Knowing how and when to water helps to keep a yard healthy and costs down! The Chesterfield County office of Virginia Cooperative Extension, in cooperation with the county’s Planning and Utilities departments, encourages residents to use water wisely. Additionally, view information about residential companion meters for irrigation systems. To download this information, view the  Water-wise Lawn and Landscape Care (PDF).


  • Know the soil. No amount of watering will compensate for poor soil quality. Test soil every two to three years to determine whether fertilizer or lime is needed.

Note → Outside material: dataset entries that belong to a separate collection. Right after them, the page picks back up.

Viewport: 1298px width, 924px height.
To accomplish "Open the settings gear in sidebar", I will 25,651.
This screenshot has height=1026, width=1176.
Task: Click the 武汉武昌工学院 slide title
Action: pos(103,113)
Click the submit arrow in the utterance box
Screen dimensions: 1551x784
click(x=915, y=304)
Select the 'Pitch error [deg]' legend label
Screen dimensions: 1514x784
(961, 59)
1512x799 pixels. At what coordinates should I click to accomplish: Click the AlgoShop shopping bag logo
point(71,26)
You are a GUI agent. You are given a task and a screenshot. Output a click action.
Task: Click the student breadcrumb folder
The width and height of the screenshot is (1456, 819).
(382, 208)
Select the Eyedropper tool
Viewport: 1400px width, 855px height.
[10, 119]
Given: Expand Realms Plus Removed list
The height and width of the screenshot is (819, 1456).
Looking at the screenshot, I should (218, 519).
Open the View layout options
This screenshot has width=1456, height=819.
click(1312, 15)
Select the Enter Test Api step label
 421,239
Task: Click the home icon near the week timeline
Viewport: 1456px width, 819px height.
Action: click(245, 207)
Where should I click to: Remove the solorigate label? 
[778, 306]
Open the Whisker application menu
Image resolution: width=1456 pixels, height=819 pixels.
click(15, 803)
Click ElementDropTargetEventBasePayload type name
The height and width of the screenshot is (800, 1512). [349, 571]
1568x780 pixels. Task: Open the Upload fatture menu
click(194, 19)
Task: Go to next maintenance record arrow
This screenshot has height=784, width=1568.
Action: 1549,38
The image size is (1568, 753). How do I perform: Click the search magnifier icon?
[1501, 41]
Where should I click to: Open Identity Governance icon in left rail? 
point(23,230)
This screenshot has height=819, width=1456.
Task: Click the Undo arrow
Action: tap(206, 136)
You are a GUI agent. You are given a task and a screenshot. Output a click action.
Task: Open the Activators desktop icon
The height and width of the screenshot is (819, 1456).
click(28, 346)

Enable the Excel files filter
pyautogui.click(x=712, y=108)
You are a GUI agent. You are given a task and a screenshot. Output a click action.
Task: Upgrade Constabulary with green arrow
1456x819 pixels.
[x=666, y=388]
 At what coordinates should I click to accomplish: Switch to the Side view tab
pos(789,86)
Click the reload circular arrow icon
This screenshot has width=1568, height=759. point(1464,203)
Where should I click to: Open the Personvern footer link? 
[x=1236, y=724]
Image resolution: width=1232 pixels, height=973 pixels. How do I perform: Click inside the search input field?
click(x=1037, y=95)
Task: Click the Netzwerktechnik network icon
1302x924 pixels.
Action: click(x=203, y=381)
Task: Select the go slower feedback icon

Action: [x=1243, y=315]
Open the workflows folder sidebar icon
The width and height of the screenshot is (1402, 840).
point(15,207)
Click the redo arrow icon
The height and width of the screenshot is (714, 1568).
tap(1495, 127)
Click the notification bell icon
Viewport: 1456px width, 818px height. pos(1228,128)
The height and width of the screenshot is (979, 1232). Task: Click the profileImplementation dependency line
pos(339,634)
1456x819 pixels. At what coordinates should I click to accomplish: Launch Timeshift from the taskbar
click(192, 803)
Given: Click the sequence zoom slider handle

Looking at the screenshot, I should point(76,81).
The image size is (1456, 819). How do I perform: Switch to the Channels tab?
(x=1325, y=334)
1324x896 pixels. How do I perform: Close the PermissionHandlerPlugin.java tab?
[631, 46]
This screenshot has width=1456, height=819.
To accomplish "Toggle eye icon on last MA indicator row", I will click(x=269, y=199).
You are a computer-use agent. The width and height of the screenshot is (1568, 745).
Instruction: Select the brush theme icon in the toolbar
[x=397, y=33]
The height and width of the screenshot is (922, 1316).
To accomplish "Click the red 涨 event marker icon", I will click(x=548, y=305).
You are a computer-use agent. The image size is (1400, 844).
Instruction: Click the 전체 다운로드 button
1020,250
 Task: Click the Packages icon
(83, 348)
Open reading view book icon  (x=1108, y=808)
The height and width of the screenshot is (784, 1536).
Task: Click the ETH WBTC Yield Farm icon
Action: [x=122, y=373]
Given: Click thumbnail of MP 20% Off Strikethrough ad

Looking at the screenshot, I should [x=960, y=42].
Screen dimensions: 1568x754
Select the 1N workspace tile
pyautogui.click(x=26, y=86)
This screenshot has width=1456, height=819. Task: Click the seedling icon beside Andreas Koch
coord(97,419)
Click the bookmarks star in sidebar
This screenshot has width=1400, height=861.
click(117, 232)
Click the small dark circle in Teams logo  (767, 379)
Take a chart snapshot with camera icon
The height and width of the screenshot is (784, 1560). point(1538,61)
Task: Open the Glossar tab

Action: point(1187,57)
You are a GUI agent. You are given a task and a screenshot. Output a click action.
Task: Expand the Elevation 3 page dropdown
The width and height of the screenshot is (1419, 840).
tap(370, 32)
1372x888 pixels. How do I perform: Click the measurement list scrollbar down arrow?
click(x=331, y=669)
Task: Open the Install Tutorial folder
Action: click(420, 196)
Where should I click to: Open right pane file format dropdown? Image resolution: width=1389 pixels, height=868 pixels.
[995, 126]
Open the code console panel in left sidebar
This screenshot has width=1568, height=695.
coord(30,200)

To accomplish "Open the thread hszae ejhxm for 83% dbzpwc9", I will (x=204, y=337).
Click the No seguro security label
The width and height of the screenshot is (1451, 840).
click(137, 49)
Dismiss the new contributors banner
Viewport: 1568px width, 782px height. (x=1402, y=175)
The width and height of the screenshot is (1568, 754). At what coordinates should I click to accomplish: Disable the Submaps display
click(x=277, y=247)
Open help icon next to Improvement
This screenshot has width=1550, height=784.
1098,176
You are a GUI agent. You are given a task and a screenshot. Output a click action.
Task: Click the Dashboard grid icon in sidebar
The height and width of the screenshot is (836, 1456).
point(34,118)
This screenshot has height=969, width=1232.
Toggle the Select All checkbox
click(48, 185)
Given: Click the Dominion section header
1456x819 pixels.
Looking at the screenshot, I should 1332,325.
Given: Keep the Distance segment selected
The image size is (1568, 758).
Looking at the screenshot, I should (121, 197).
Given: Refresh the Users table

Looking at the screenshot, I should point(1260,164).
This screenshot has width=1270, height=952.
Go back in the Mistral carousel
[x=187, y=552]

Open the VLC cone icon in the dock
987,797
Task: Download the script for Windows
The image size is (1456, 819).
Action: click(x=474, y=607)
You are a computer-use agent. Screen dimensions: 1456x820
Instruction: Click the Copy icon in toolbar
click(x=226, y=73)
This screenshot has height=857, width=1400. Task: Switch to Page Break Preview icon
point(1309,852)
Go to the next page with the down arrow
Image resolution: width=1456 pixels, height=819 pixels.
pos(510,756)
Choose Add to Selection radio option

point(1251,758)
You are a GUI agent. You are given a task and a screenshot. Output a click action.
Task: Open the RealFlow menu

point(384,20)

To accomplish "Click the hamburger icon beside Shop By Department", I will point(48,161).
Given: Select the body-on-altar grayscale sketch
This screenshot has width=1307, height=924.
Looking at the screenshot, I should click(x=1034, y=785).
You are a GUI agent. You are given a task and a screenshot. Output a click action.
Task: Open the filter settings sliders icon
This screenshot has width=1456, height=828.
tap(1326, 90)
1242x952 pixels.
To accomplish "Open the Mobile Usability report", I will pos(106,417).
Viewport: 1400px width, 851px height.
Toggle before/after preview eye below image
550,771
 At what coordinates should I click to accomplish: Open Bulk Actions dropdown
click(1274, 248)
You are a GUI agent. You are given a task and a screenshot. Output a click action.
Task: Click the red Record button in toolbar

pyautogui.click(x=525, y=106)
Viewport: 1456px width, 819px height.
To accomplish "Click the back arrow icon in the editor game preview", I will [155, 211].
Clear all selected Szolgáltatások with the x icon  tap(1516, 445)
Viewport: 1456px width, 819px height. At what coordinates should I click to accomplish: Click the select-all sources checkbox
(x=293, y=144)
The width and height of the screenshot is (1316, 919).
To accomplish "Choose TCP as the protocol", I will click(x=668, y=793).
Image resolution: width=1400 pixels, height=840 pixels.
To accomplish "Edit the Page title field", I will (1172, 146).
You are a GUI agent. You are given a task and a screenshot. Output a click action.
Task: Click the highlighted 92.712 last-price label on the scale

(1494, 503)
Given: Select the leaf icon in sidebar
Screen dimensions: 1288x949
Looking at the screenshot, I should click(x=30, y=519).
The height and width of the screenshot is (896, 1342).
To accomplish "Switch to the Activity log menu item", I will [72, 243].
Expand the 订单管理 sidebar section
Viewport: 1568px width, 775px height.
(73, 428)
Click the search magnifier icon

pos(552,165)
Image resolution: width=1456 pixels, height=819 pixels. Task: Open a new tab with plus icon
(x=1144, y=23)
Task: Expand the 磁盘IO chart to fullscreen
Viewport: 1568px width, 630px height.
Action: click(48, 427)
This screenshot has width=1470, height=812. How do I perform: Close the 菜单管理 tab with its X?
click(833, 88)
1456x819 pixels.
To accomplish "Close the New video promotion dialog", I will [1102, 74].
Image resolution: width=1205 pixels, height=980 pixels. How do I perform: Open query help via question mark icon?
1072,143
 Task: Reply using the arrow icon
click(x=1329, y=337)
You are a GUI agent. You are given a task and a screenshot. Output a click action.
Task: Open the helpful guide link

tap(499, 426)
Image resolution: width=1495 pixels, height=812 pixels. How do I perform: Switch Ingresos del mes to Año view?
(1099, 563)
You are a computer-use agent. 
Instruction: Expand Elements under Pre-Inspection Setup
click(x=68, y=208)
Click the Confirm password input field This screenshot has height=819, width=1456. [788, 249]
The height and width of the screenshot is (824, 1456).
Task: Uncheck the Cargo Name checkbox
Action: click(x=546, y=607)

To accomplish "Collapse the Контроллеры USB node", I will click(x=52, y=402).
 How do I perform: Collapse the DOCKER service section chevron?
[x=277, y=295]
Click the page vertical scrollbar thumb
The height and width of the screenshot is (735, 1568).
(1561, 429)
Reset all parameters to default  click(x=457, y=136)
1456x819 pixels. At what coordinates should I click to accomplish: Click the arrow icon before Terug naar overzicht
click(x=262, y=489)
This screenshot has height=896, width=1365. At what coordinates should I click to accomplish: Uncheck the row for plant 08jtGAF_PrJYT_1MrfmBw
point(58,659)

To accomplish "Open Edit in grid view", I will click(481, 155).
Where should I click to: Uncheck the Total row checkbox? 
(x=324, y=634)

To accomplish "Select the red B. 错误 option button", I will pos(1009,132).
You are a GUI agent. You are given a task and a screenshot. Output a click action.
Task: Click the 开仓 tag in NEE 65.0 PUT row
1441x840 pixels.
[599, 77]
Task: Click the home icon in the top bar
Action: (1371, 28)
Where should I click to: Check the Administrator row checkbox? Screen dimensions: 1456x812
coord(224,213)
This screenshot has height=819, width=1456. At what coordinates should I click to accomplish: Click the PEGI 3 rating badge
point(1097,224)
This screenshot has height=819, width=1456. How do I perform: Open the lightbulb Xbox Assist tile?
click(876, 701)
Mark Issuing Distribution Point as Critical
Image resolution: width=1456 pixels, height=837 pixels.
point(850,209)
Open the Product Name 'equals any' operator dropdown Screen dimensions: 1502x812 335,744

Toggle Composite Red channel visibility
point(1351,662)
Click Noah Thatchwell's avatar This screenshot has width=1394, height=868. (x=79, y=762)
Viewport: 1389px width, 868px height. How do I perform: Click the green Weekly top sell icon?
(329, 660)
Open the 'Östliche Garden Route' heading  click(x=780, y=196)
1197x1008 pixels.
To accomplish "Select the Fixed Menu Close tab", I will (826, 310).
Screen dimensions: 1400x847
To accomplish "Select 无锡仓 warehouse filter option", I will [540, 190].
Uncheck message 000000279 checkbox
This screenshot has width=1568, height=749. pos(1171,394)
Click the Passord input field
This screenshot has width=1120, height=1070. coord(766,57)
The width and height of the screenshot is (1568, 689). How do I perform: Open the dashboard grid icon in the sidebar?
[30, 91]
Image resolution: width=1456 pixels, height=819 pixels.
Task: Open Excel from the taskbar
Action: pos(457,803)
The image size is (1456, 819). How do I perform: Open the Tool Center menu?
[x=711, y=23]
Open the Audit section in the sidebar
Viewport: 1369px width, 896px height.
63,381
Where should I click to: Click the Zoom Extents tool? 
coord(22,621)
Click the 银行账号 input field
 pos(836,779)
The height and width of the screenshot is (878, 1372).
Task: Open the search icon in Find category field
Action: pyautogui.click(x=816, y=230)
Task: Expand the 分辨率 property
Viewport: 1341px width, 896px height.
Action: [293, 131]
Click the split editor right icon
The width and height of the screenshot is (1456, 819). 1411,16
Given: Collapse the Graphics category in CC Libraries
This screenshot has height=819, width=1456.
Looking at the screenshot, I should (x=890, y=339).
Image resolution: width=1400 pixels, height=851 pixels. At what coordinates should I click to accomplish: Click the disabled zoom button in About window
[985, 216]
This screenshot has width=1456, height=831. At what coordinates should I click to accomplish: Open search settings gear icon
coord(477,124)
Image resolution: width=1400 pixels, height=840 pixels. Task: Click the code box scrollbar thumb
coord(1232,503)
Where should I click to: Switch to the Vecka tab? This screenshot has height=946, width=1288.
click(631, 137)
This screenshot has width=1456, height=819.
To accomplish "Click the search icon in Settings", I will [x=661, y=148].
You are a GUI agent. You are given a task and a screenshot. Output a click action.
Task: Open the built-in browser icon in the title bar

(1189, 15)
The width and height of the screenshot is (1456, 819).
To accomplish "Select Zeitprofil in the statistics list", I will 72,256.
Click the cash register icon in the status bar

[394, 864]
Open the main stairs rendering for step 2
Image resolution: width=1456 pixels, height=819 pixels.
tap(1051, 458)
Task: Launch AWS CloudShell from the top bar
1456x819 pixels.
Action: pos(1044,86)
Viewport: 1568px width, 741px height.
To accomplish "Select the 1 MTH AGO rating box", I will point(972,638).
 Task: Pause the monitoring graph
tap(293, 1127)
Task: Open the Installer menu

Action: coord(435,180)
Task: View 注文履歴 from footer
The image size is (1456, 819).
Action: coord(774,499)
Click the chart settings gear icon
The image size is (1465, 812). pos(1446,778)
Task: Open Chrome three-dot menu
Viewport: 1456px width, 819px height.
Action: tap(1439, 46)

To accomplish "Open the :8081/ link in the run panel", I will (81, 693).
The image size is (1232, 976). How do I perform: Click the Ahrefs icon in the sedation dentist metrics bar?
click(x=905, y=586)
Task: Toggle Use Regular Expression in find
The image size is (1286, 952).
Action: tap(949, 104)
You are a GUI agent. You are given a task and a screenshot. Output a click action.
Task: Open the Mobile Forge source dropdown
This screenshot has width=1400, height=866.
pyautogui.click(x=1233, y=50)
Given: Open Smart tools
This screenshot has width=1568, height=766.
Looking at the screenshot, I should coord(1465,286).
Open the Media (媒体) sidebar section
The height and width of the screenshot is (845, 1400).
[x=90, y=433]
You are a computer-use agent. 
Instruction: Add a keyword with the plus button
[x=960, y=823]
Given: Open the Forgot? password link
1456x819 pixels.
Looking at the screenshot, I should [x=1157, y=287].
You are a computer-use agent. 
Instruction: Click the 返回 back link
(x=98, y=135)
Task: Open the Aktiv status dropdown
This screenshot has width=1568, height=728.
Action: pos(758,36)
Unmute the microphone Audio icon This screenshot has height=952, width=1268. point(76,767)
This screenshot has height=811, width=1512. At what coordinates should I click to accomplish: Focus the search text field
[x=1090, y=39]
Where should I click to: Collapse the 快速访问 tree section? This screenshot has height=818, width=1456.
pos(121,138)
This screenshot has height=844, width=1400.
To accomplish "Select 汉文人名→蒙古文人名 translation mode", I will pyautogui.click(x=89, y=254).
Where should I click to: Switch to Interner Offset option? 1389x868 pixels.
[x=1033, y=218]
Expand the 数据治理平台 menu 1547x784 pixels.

Test kits are available at any Chesterfield County library or the local Virginia Cooperative Extension office.
  • Avoid daily lawn watering. Excessive watering hinders root growth and can cause fungal disease and fertilizer and pesticide runoff. Most lawns need an inch of water per week, including rainfall. A deep watering every three to four days is better than a short watering every day. To ensure the proper amount of water, set out flat-bottom containers to measure how long it takes to achieve a ½ inch of water, and set sprinklers or irrigation systems to water for that amount of time twice weekly. Sensors are available that prevent irrigation systems from continuing to water when it rains, conserving water and reducing costs.
  • Use mulch and compost. A 2- to 3-inch layer of mulch under trees and on landscape beds will help to retain moisture. A ¼- to ½-inch layer of compost scattered on an established lawn helps retain moisture and nourishes the lawn, reducing water and fertilizer needs. More than a ½ inch of compost can harm an established lawn.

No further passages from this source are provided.